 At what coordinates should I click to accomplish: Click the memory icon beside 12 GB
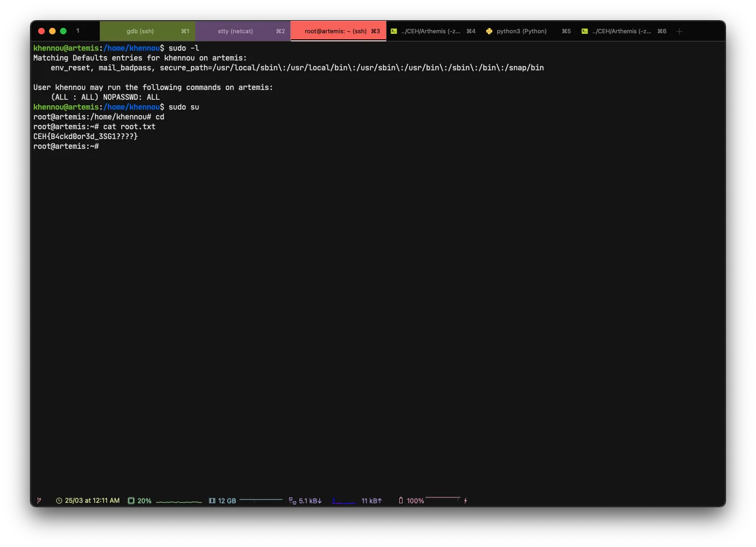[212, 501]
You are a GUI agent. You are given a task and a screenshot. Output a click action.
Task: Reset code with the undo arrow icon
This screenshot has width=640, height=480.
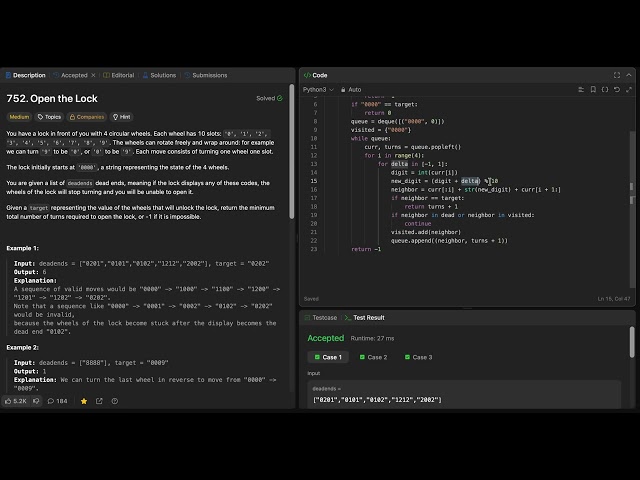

—————

## YOUR GOAL
Scan the material above for the string "screenshot", and copy every line where it is found.

## ANSWER SECTION
You are a GUI agent. You are given a task and a screenshot. Output a click action.
This screenshot has width=640, height=480.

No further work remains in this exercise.